US President Joe Biden added, “I regret to inform you that you were unable to be here.”Biden is forced cancellation Traveled to Papua New Guinea during the debt ceiling negotiations in Washington.
Marape said the deal would give the Papua New Guinea Defense Force “the ability to know what’s going on in the waters—an ability it hasn’t had since 1975” and enhance economic security.
Several universities held campus protests against signing a defense cooperation agreement, which opposition politicians said would anger China. Marape denied that he would prevent Papua New Guinea from cooperating with its key trading partner, China.
He earlier said the U.S. defense pact is an extension of existing agreements.
Marape told media on Sunday that the defense pact would also increase the US military presence over the next decade.
The U.S. Department of State is working with Papua New Guinea to strengthen economic and security cooperation, including protective equipment for the Papua New Guinea Defense Forces, climate change mitigation, and tackling transnational crime and HIV/AIDS, and has launched new funding. announced that it would provide $45 million.

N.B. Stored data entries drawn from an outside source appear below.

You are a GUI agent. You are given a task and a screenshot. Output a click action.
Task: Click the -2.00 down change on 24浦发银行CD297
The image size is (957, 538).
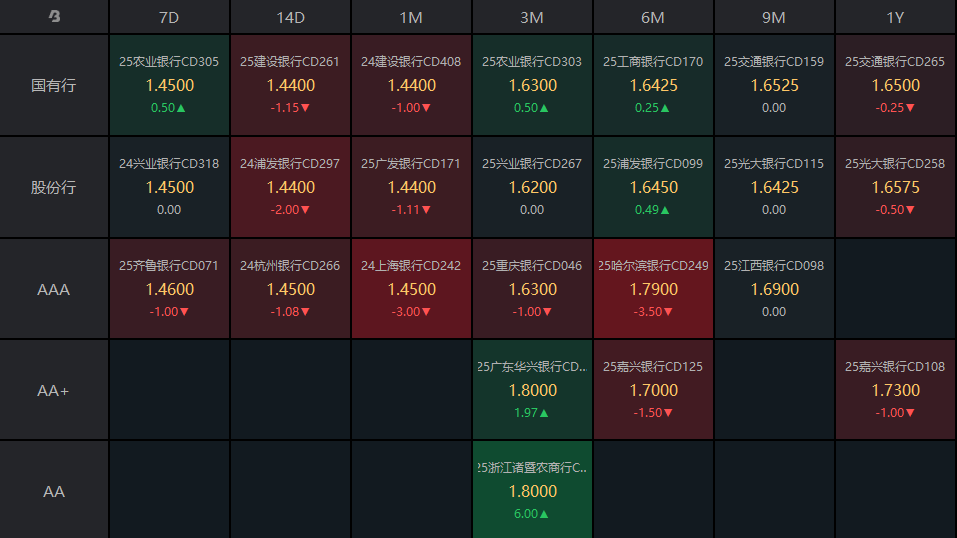(x=290, y=210)
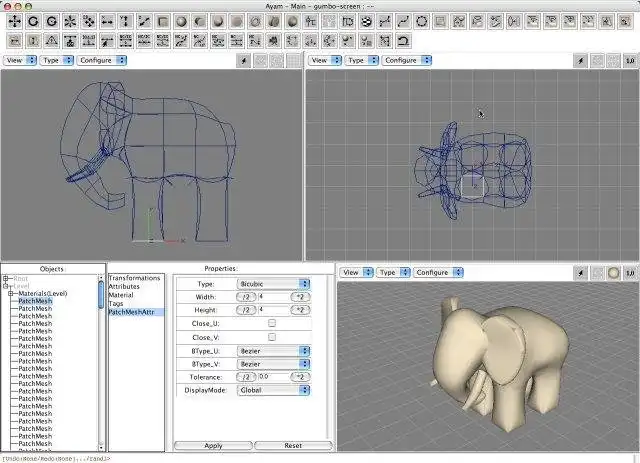Click the first Rotate tool icon
Screen dimensions: 640x463
[x=33, y=21]
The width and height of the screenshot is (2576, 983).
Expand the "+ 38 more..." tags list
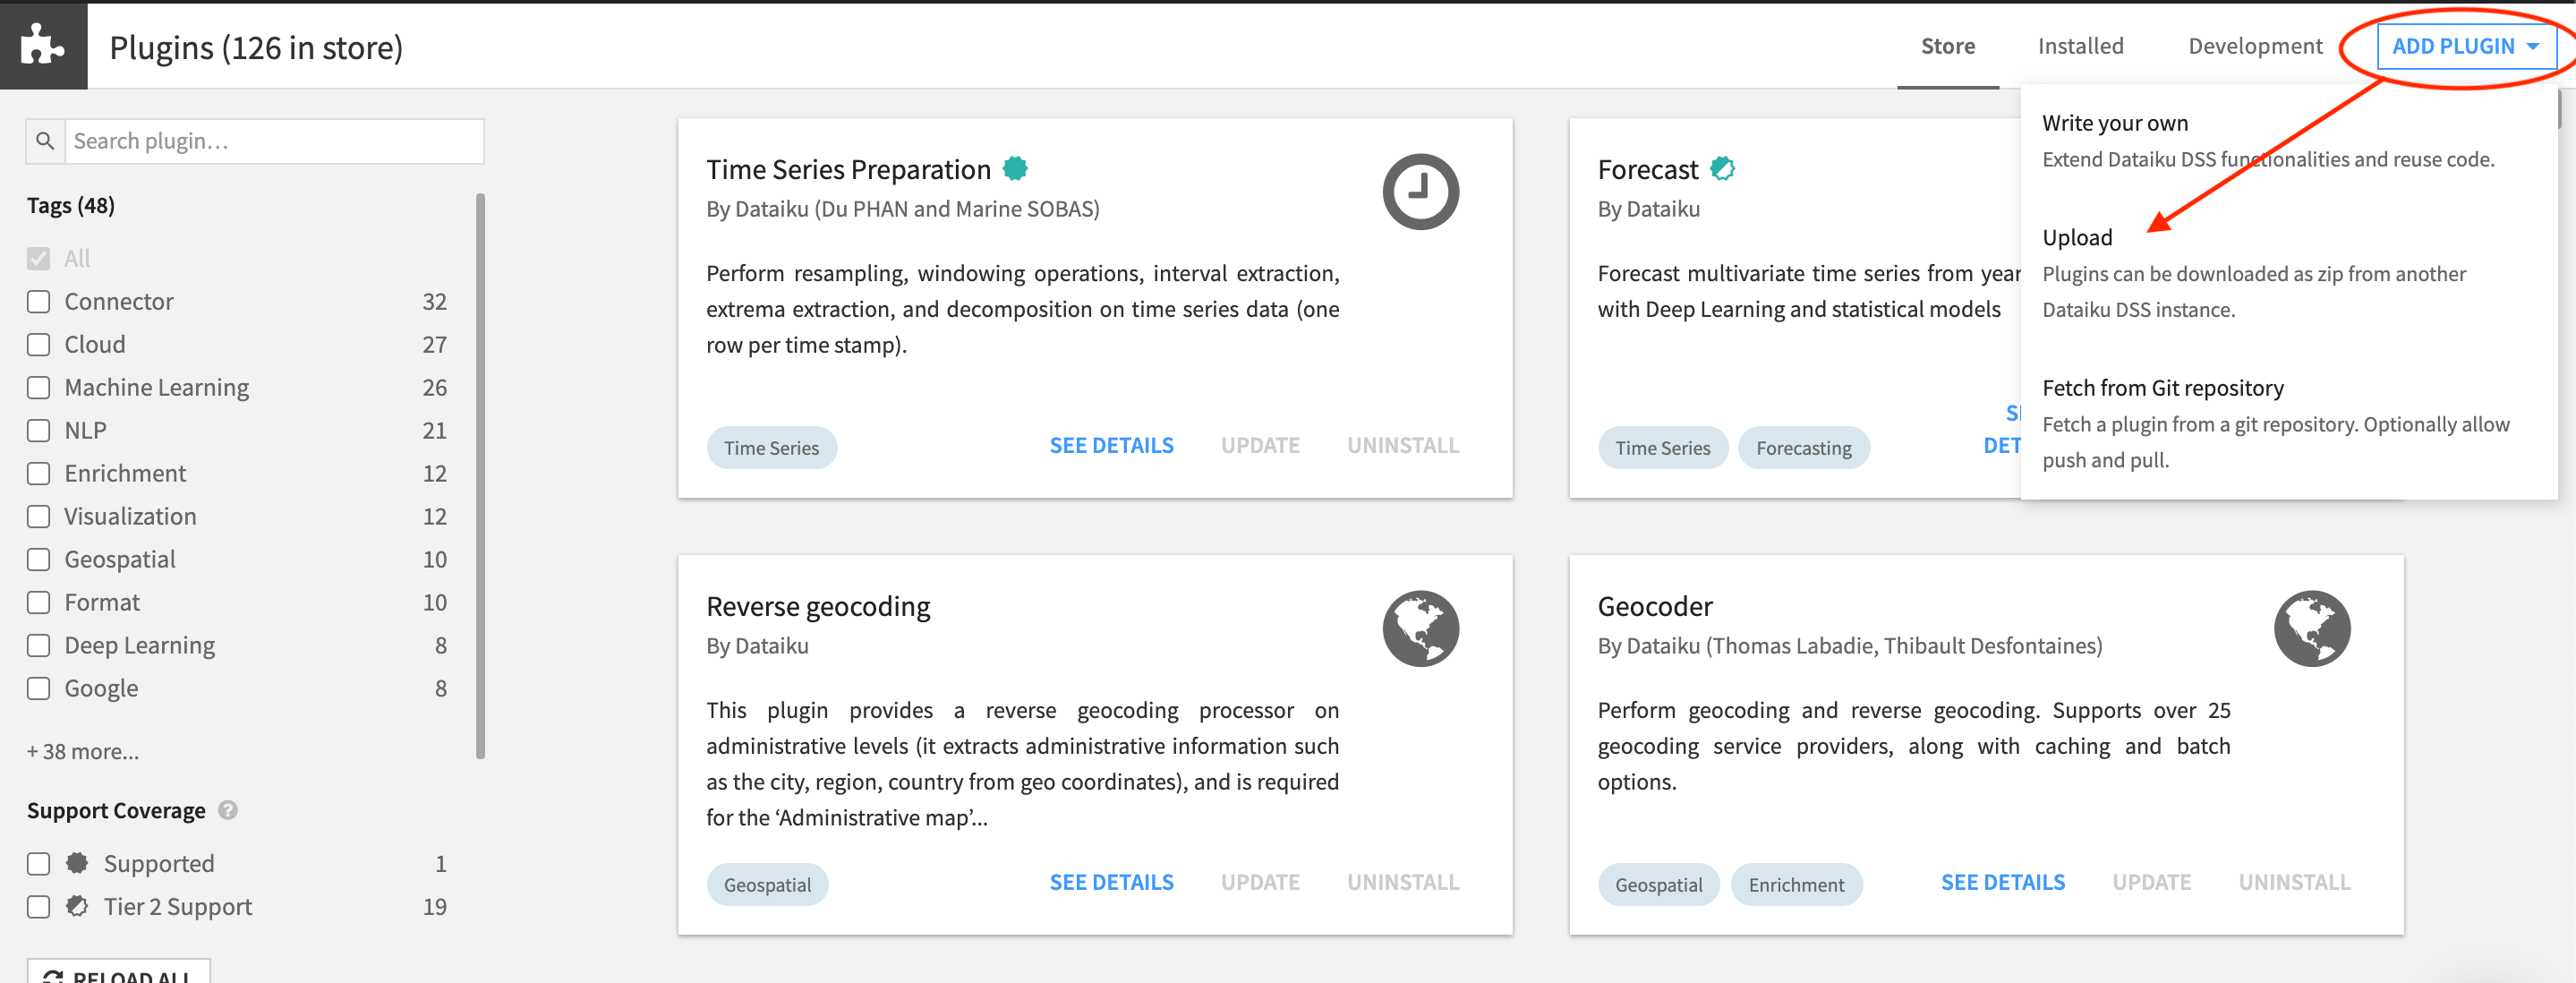pos(83,752)
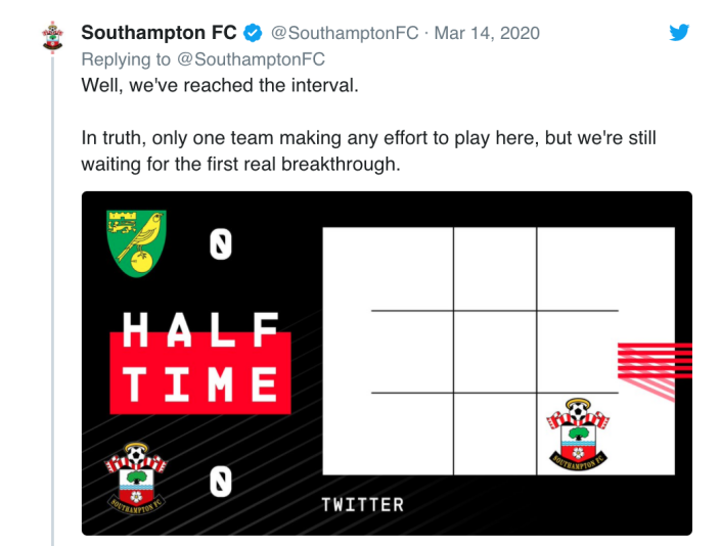The image size is (718, 546).
Task: Click the TWITTER label under the grid
Action: (363, 505)
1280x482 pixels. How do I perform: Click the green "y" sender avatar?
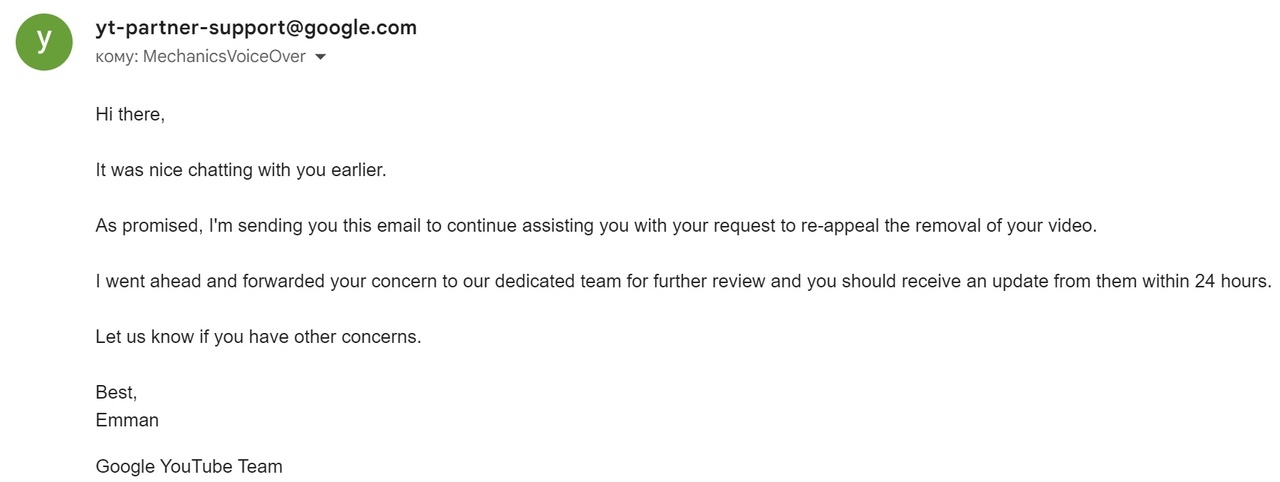[44, 41]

Prime Minister Modi told 14 leaders of the Indo-Pacific Islands Cooperation Forum that India is a credible development partner for small island states and committed to a “free, open and inclusive Indo-Pacific”.
In his opening remarks, he said, “I have no doubt that we will share our capabilities and experiences in digital technology, space technology, health security, food security, climate change and environmental protection.”
Quad leaders from Australia, the United States, Japan and India agreed in Hiroshima to strengthen cooperation with the Pacific island nations, he added.
In his opening remarks, Mr. Marape urged India to think of small island states “suffering from the intervention of great powers.”
Marape said the war between Russia and Ukraine, for example, has caused inflation and higher fuel and electricity prices in the region’s smaller economies.
Historians say Papua New Guinea and the Solomon Islands were last year. signed a security agreement Cooperation with Beijing was essential for the United States to cross the Pacific and liberate the Philippines during World War II.